Before understanding what feminism means and what kind of role it has in world history it is important to clarify definite aspects of its development and find out its influence on today’s society.
“Feminism is a collection of movements and ideologies aimed at defining, establishing, and defending equal political, economic, and social rights for women” (“Feminism,” n.d.). In a broad sense it is women’s aspiration towards equality with men in all spheres of society. In a narrow sense it is the women’s movement, which has a goal to eliminate discrimination against them.
The first demands for equality were put forward by women during the American Revolutionary War. Abigail Smith Adams was considered to be the first American woman, fighting for women’s significance in society. She is very famous thanks to her phrase in 1776: “We are not going to obey the laws in the adoption of which we did not participate, and the government that does not represent our interests” (“Feminism,” n.d.). Feminists and historians identified three stages in the development of the women’s movement.
The second half of 19th century is the period when an organized women’s movement started. In 1848, the Declaration of Sentiments, which raised important issues such as women’s equality in the rights of property, marriage, and free choice of profession was adopted. Partly it was a great merit of Elizabeth Stanton.
In 1860, after an appeal by Elizabeth Stanton, the Legislature of New York accepted the act, which guaranteed any woman the right to keep money she earned and equal right to share custody of the children with her husband.
Emmeline Pankhurst was one of the founders of the movement for women’s right to vote in elections (to have suffrage). That is why the first wave of women fighting for their freedom is called the suffrage campaign movement. In 1903 Pankhurst formed an organization to protect the public and the political rights of women – Women’s Social and Political Union (WSPU), which for years combined 5000 members.
When members of this organization were subjected to arrests and imprisonment for trivial manifestations of supporting the movement, many of them decided to express their protest by hunger strike. The result of the hunger strike could be seen in the undermined health of participants. And this fact was noticed. Under pressure from the WSPU the English Parliament passed a series of laws aimed at improving the status of women and which gave the women the right to vote in local elections.
The second stage of feminism involved the ideas and actions associated with the women’s liberation movement, which began to develop in the 1960s and advocated for legal and social equality for both women and men. If the first wave was focused on issues such as the right to vote, the second concentrated on issues of equality – such as the elimination of discrimination. The emergence of the third stage refers to the 1990s and it is existing now.

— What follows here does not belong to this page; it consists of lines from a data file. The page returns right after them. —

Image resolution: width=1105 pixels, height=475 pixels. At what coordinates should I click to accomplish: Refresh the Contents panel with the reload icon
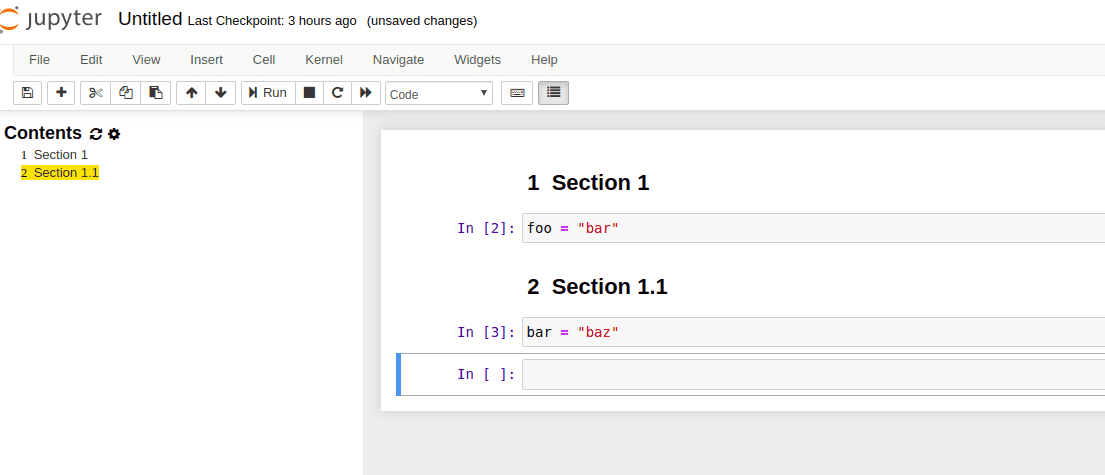tap(96, 134)
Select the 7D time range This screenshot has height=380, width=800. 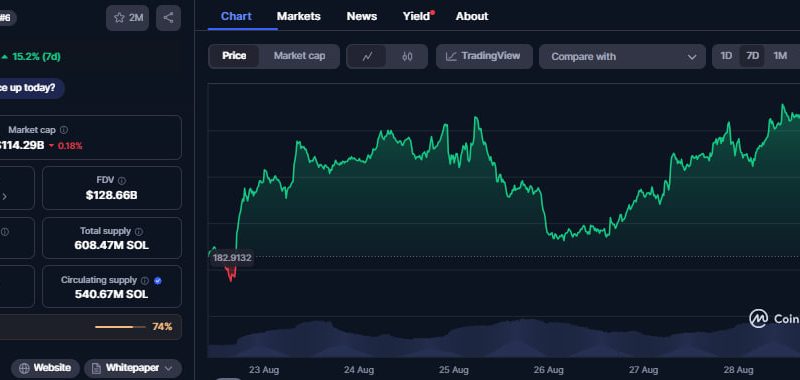point(753,56)
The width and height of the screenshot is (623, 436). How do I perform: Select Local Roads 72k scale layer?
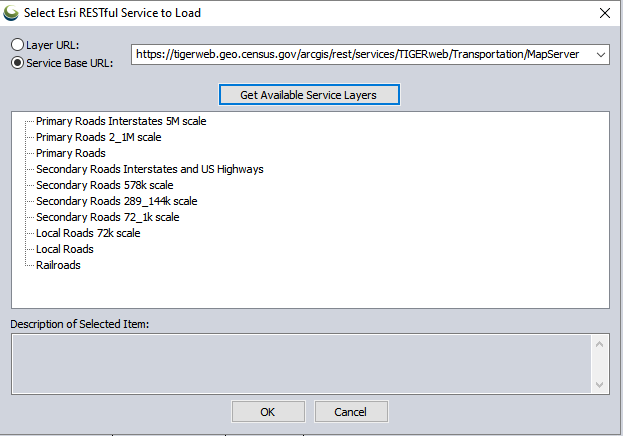(88, 233)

For many years women have been considered to be the secondary figure. It was traditionally thought that the essence of a woman was determined through a series of negative characteristics. The woman was considered a defective and dependent creature, lower than men, limited and weak, and who was supposed to serve man and be useful to him. Women’s subordination also was fixed in religious thought: woman is essentially a secondary creature, as man-made from Adam’s rib. In the sphere of ethics, feminist thought was oriented on the statement that the main subject of such ethics was the man.
But the feminist movement has led to various changes in Western society. The vast majority of the population in Western countries now do not see anything unnatural in women’s right to vote, to choose their own spouse (or not to choose any), to own land – all that would have seemed incredible a hundred years ago. Also, the use of the word “humanity” is now preferable in the English language, because it goes back to the gender neutral word “human.” Women now have more freedom to choose opening opportunities for themselves. Instead of shifting responsibility for the upbringing and care for children exclusively on mothers, many fathers have become more actively involved in this process, understanding that it is their responsibility too. In liberal branches of Protestant Christianity, women may be members of the clergy. Moreover, they can become priests and choristers.
The fact of intensification of the women’s movement contributed to the formulation of a number of serious theoretical and philosophical problems. That is why the result of women’s significance is expressed in the emergence of special academic research on the topic of women, entailing the establishment of departments of universities, centers, and programs specializing in this subject. “The close relationship between contemporary feminist politics and historical practice means that women’s history is still able to excite enthusiasm and is constantly changing, developing new areas to research and new concepts and approaches with which to analyse them” (Women’s History, n.d.). When Alice Schwarzer a representative of the German feminism, was asked about the role of feminism today, she answered: “Today, the world is open to women! And women have access to all areas of public life. We have reached this great success thanks to our persistence and struggle for justice. But nevertheless, these results should be protected every day” (“Feminism, gender, science. Conversation with Alice Schwarzer,” 2011).